Nicaragua : Ortega enterre les élections, la dictature familiale se consolide
Le président du Nicaragua, Daniel Ortega, a annoncé dimanche son intention de mettre fin aux élections dans le pays. Une décision qui, pour beaucoup, marque l'aboutissement d'une dérive autoritaire entamée il y a vingt ans. Ce geste spectaculaire, prononcé lors du 47e anniversaire du renversement du dictateur Somoza, résonne comme un aveu : le pouvoir ne veut plus même simuler la démocratie.
Pourquoi Ortega supprime-t-il les élections ?
L'ancien guérillero justifie sa décision par la nécessité d'étouffer toute tentative de réforme soutenue de l'extérieur. Dans un discours enflammé, il a dénoncé la menace des « Yankees » et des « somozistes », ces forces qu'il accuse de vouloir utiliser les scrutins pour prendre le contrôle du gouvernement. L'Assemblée nationale, entièrement sous sa coupe, a déjà annoncé un « plan de travail » pour formaliser cette orientation présidentielle.

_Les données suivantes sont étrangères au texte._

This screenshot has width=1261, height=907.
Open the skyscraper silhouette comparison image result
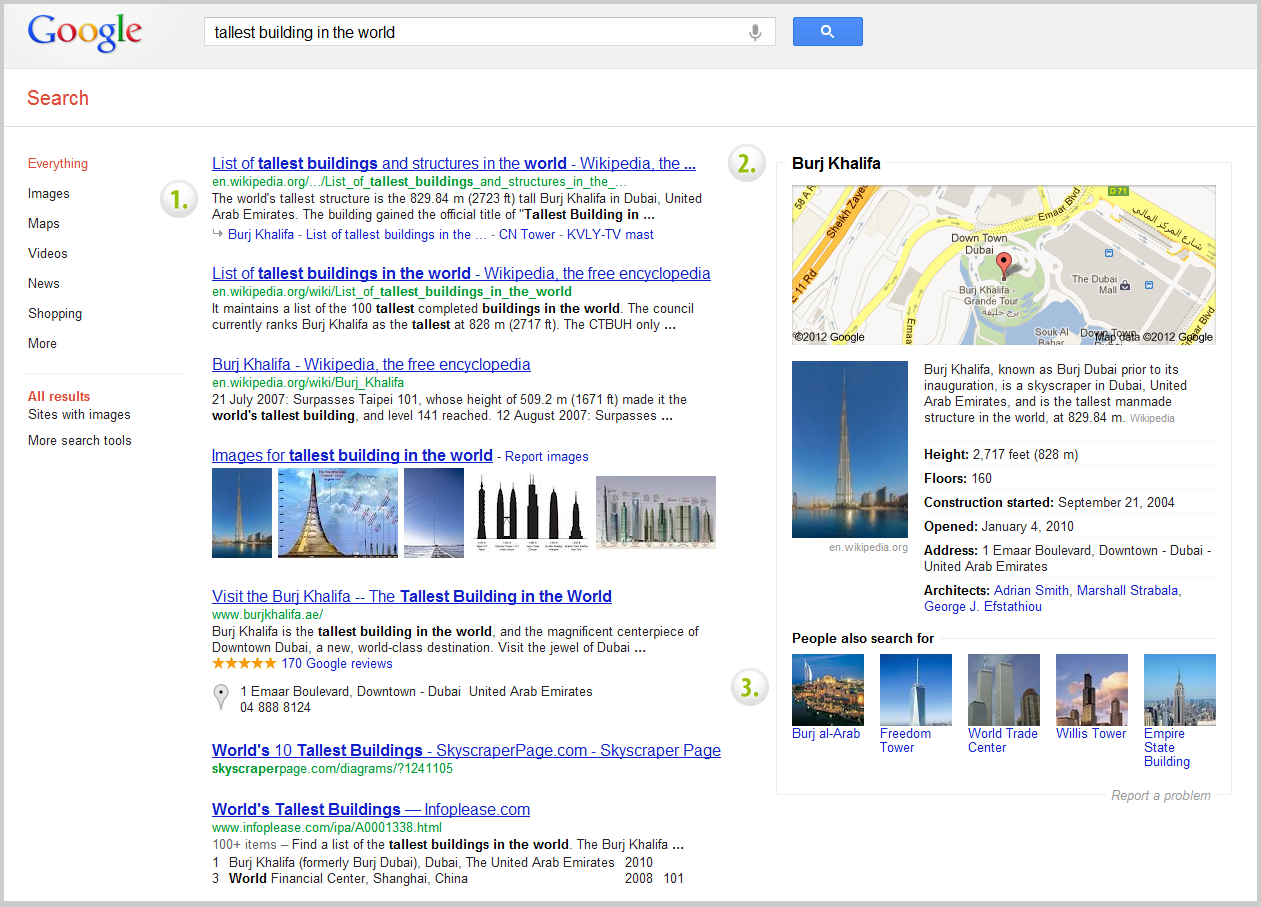pos(529,512)
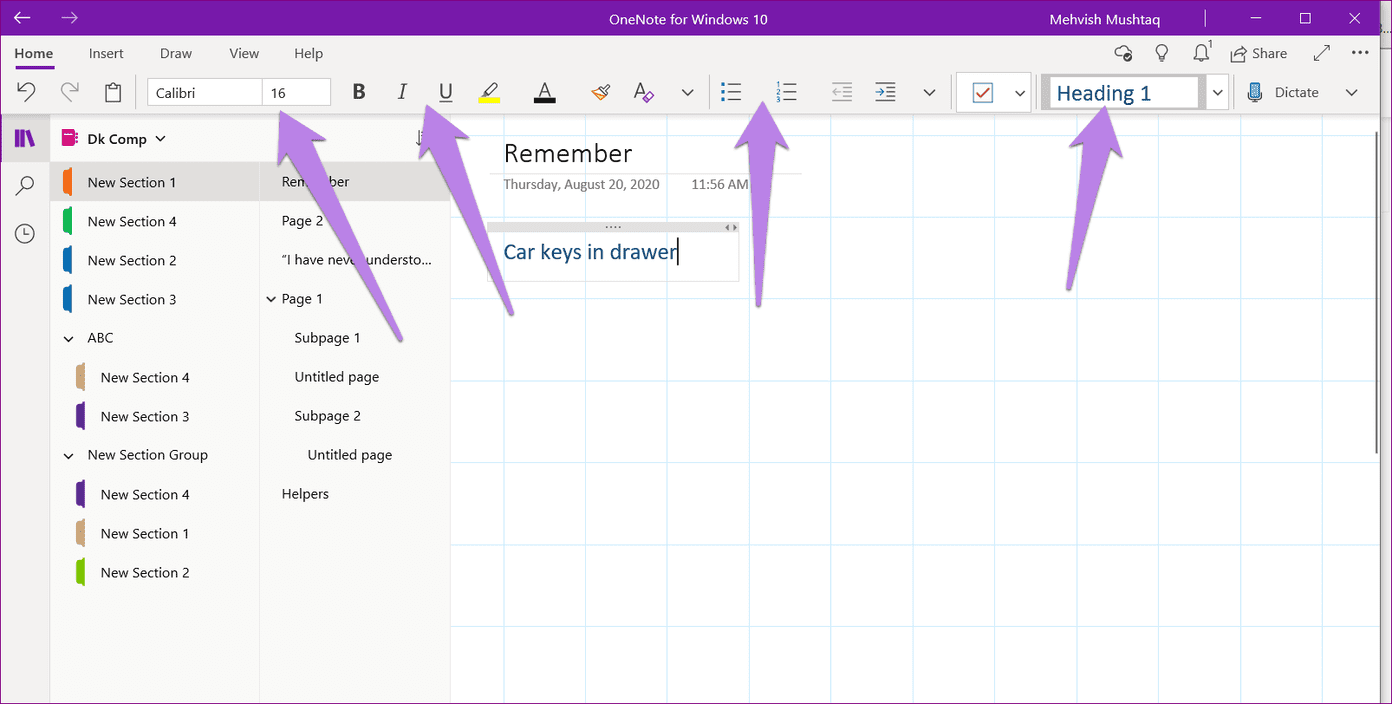Viewport: 1392px width, 704px height.
Task: Toggle Italic formatting
Action: tap(402, 92)
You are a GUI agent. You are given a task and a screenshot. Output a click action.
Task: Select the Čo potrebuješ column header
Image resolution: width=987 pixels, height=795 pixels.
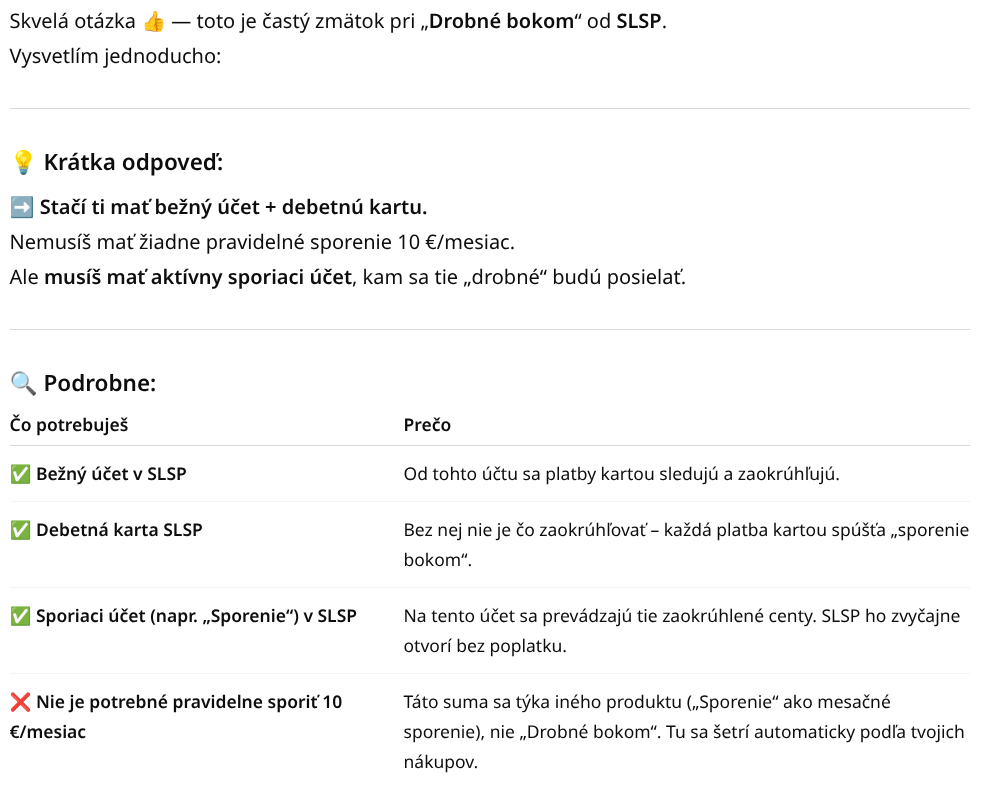tap(69, 425)
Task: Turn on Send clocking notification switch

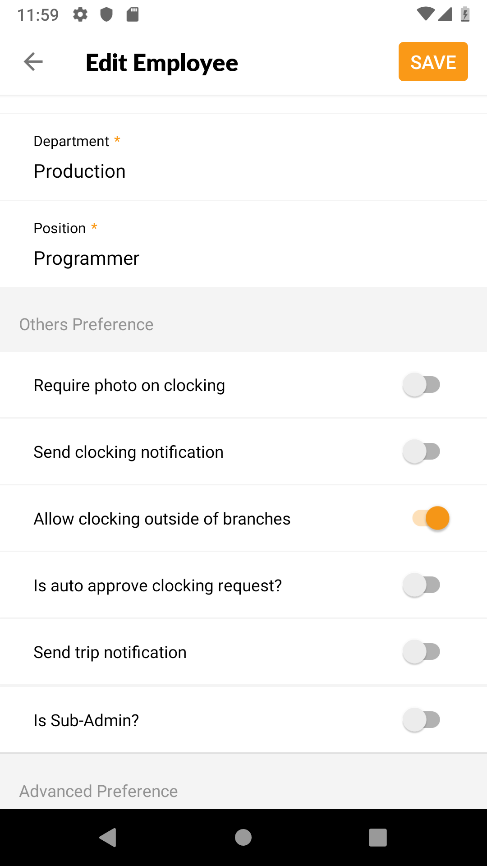Action: click(421, 452)
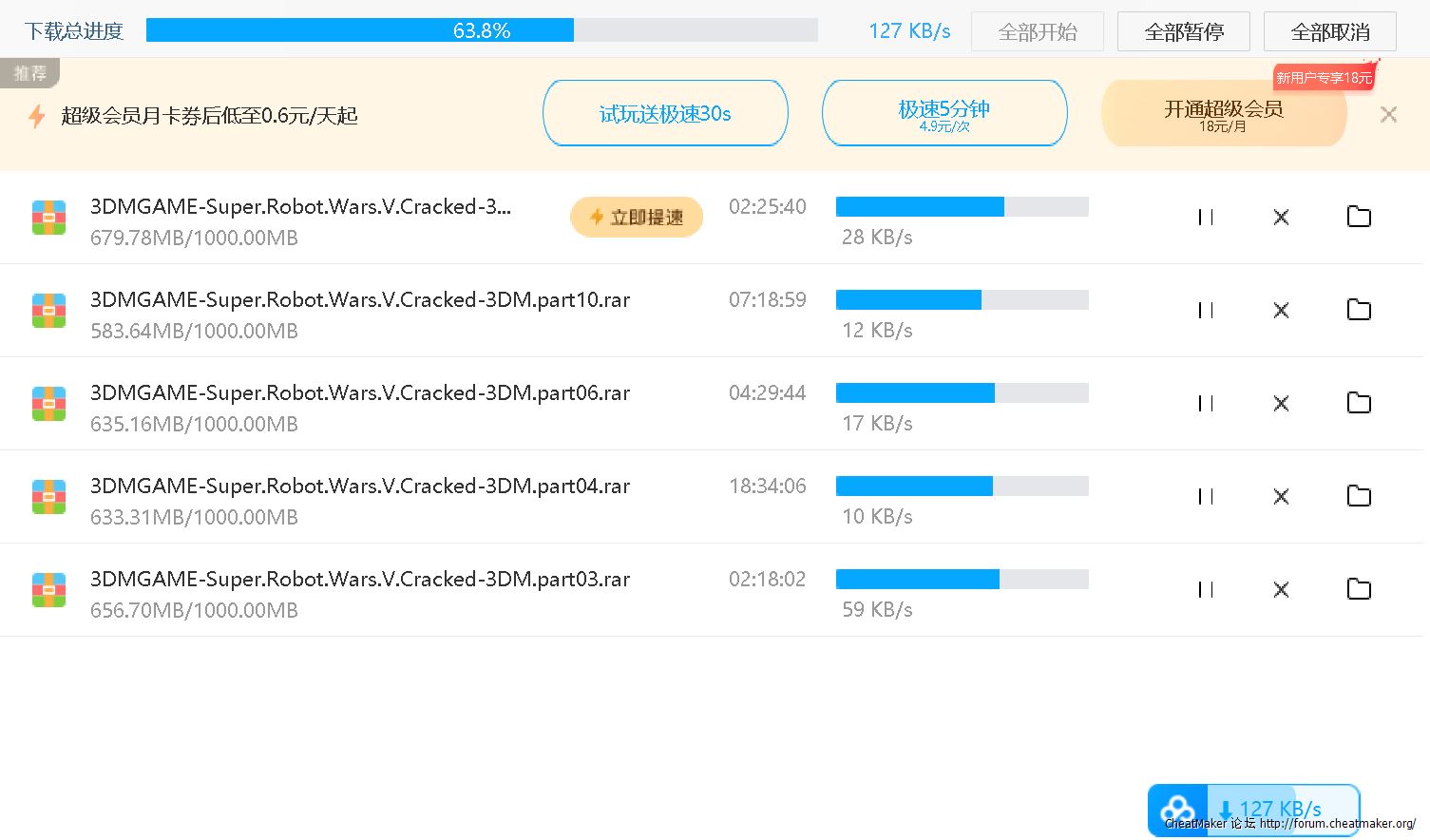Remove the part03.rar download task
This screenshot has width=1430, height=840.
pos(1281,590)
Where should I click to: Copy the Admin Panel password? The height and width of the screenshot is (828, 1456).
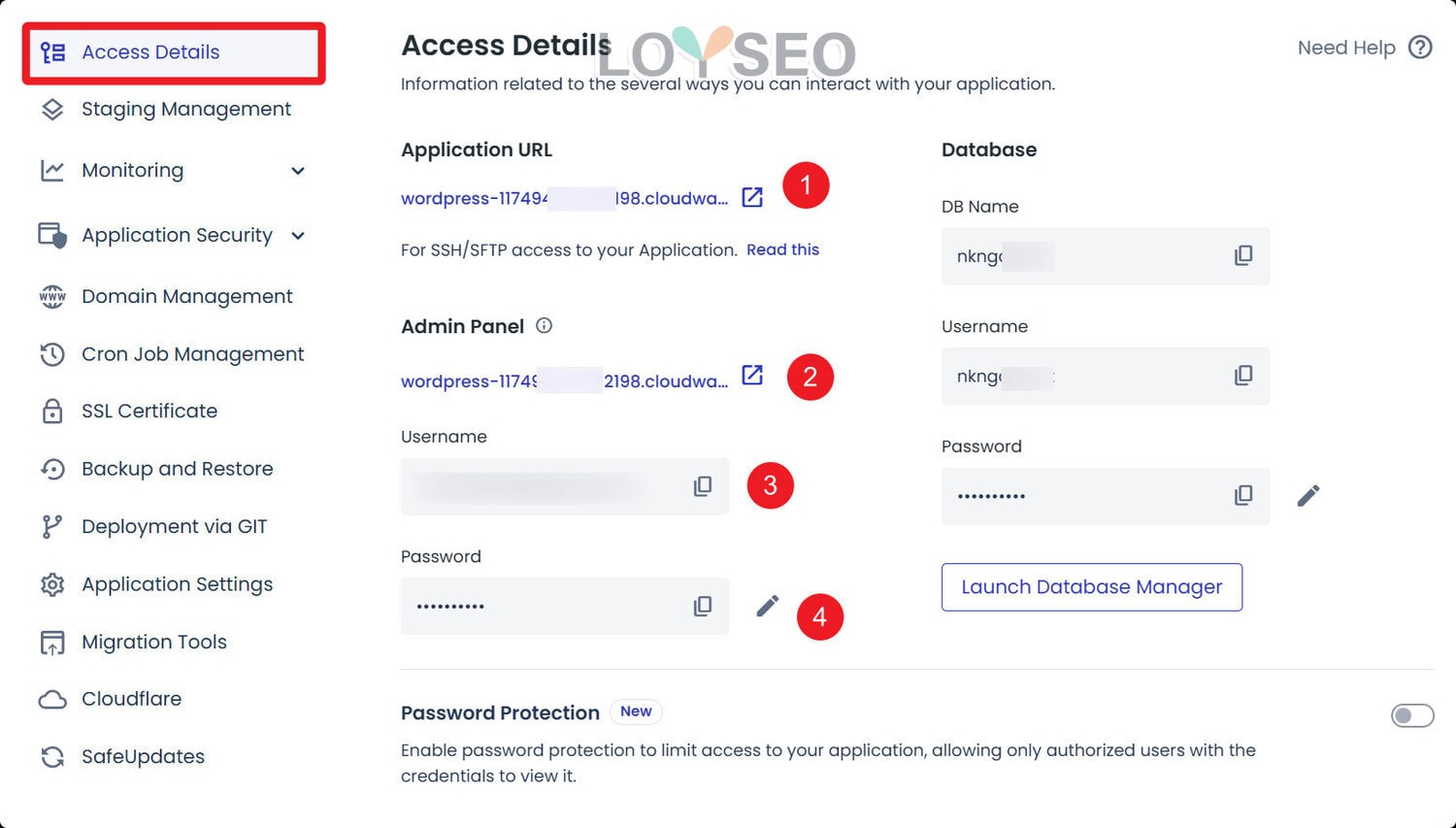703,607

Christopher Hernandez-Roy, spécialiste de l'Amérique latine au CSIS, voit dans cette annonce la volonté de consolider une « dictature familiale » capable de survivre à Ortega. Une réforme constitutionnelle, adoptée l'an dernier, a déjà permis de désigner sa femme, Rosario Murillo, comme coprésidente, malgré son impopularité profonde. « Elle est largement honnie. Lorsque Daniel Ortega n'y sera plus, je suis loin d'être convaincu que le régime lui survivra », analyse-t-il.
Une opposition déjà réduite au silence
Les mesures draconiennes du précédent scrutin en 2021 – interdiction des partis d'opposition, détention de candidats – n'ont pas suffi à écarter tout risque de contestation. Aujourd'hui, le régime resserre encore l'étau. Un universitaire nicaraguayen, sous couvert d'anonymat, confie à La Presse que la population est consciente de cette mascarade. « Beaucoup avaient sans doute même oublié que de nouvelles élections étaient prévues en 2027 avant qu'Ortega n'en parle », ironise-t-il.
María Fernanda Arocha, de l'ONG ACLED, note que les cibles de la répression ont changé. Après avoir éliminé toute contestation externe, le pouvoir s'attaque désormais à ses propres rangs, traquant toute déloyauté envers Murillo.
Quelle réaction de la communauté internationale ?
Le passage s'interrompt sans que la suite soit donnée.